YOUR INSTRUCTIONS: Rewrite the healthcare access-control text, starting at the words "Imagine there is" and ending after "following generic solution.", with "clinic receptionist" replaced by "hospital nurse".

Healthcare system dealing with test results, X-Ray images etc. Health information is very sensitive and should not be disclosed.
Test results should be available only to:
patient
doctor
laboratory
Attending doctor may send the patient to another specialist. A new doctor should have access to test results too. So access can be granted dynamically.
So each entity (e.g. test results, X-Ray image) has a set of rules what users and groups are allowed to access it.
Imagine there is a microservice called "Test Results Service" dealing with test results. Should it be responsible for access control, manage permissions etc.? Or permissions management should be extracted to separate microservice?
Healthcare system may also handle visits to a doctor. Information about patient's visit to the doctor should be available to:
patient
doctor
clinic receptionist
This is the example of a different entity type that requires entity level access restriction based on user or group membership.
It is easy to imagine even more examples when entity level access control is required.
I came to the following generic solution.
ACL security model is used. Each object in the system has associated set of permissions. Permissions defines who and what actions can perform on the object.
Microservices are responsible for entity-level authorization and filter objects in responses based on permissions of the objects.
Central Access Control Service is responsible for the creation, update, and deletion of permissions for all objects in the system. Access Control Service database is the primary store of objects' permissions.

STORED DATA:
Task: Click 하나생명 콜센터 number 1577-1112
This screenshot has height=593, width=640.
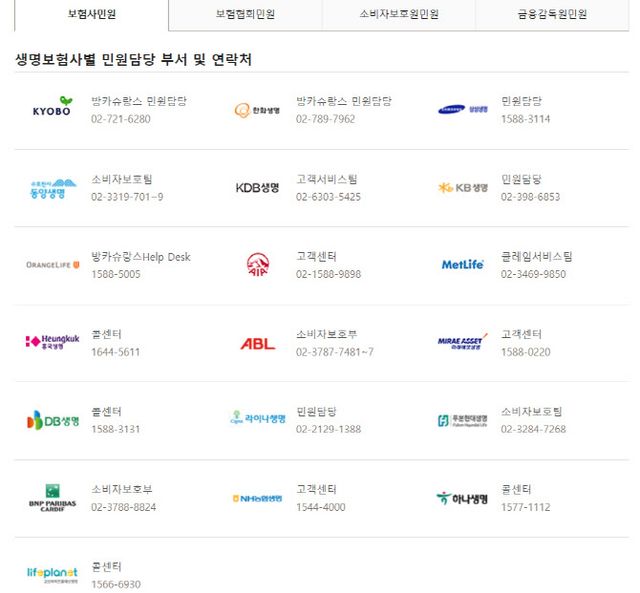Action: click(525, 507)
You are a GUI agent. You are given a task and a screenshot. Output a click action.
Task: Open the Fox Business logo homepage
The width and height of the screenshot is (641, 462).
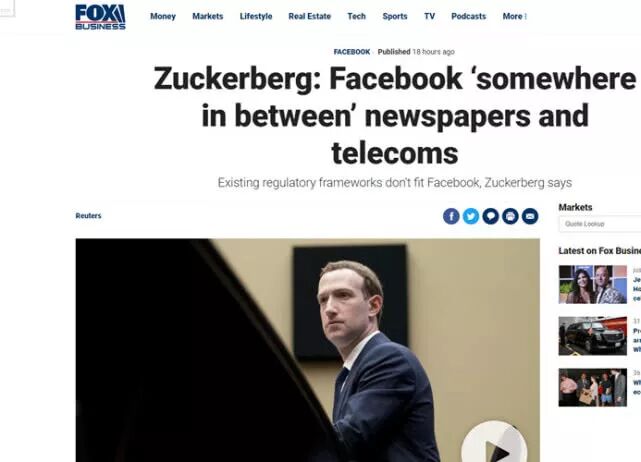[x=100, y=17]
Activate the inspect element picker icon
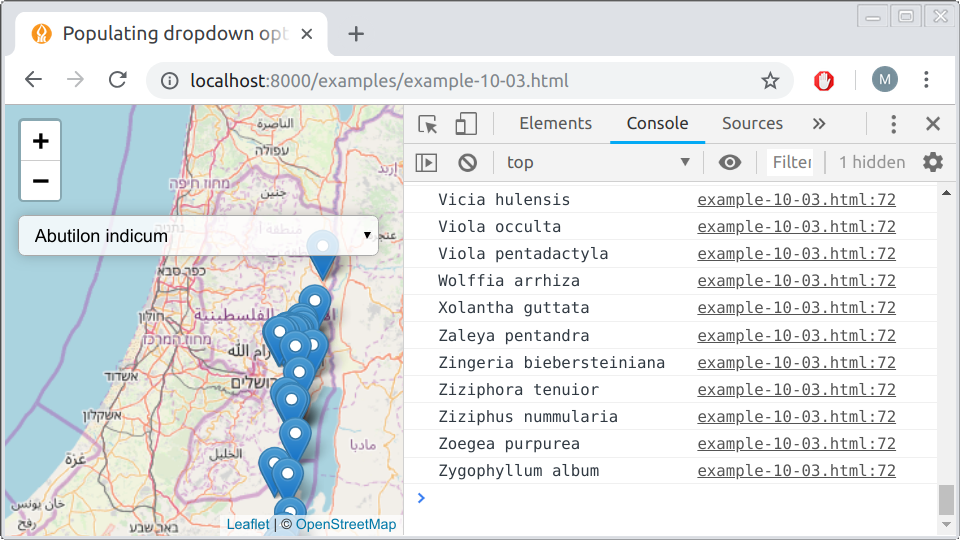Viewport: 960px width, 540px height. coord(428,124)
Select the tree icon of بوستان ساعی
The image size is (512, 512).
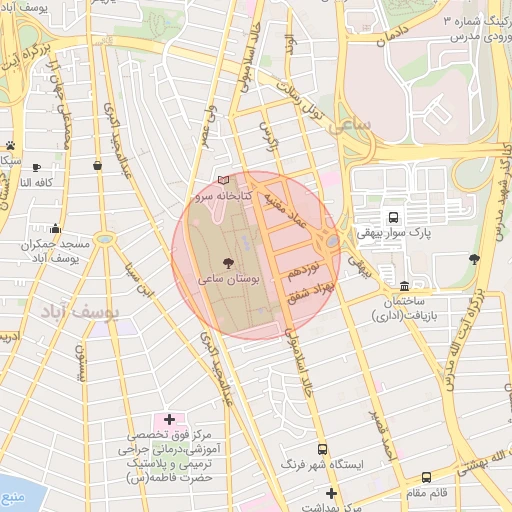[x=228, y=263]
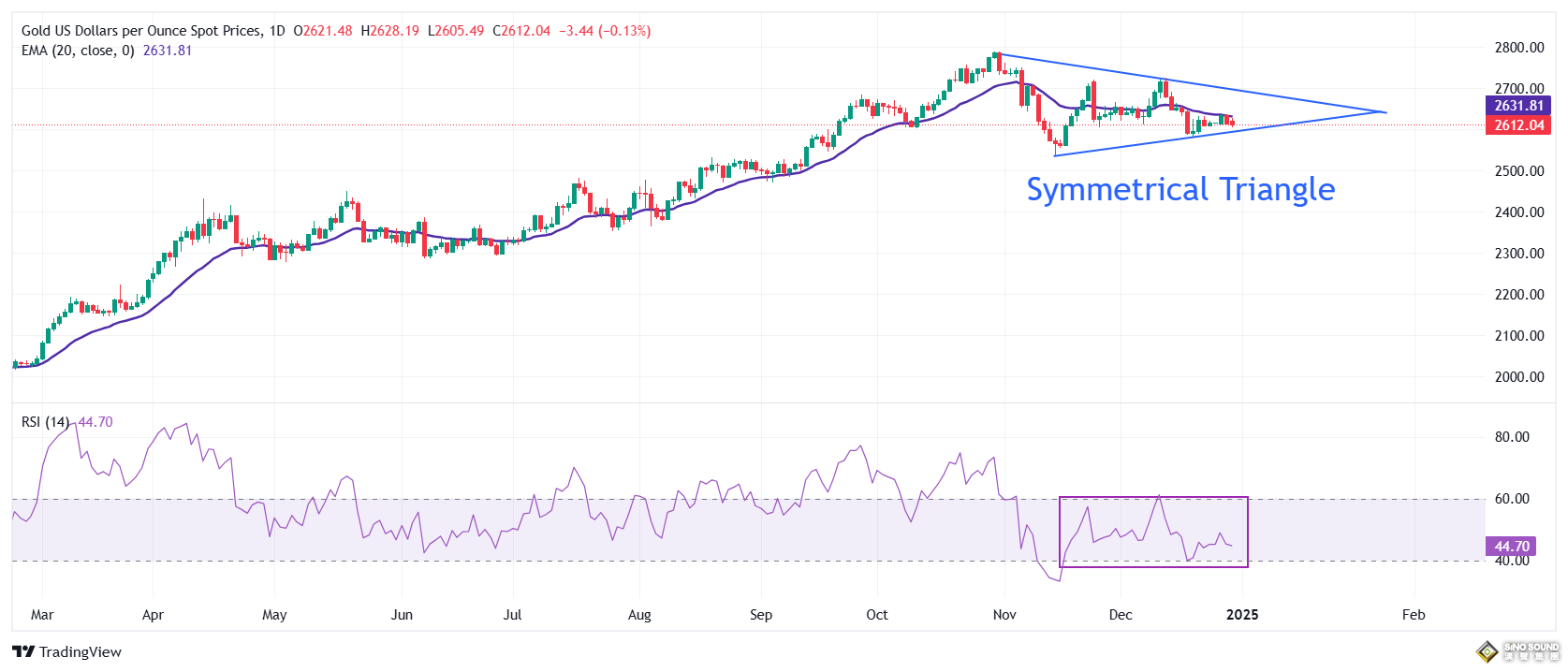The width and height of the screenshot is (1568, 672).
Task: Click the Nov label on time axis
Action: 1004,615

SOLVED PROBLEM:
Imagine there is a microservice called "Test Results Service" dealing with test results. Should it be responsible for access control, manage permissions etc.? Or permissions management should be extracted to separate microservice?
Healthcare system may also handle visits to a doctor. Information about patient's visit to the doctor should be available to:
patient
doctor
hospital nurse
This is the example of a different entity type that requires entity level access restriction based on user or group membership.
It is easy to imagine even more examples when entity level access control is required.
I came to the following generic solution.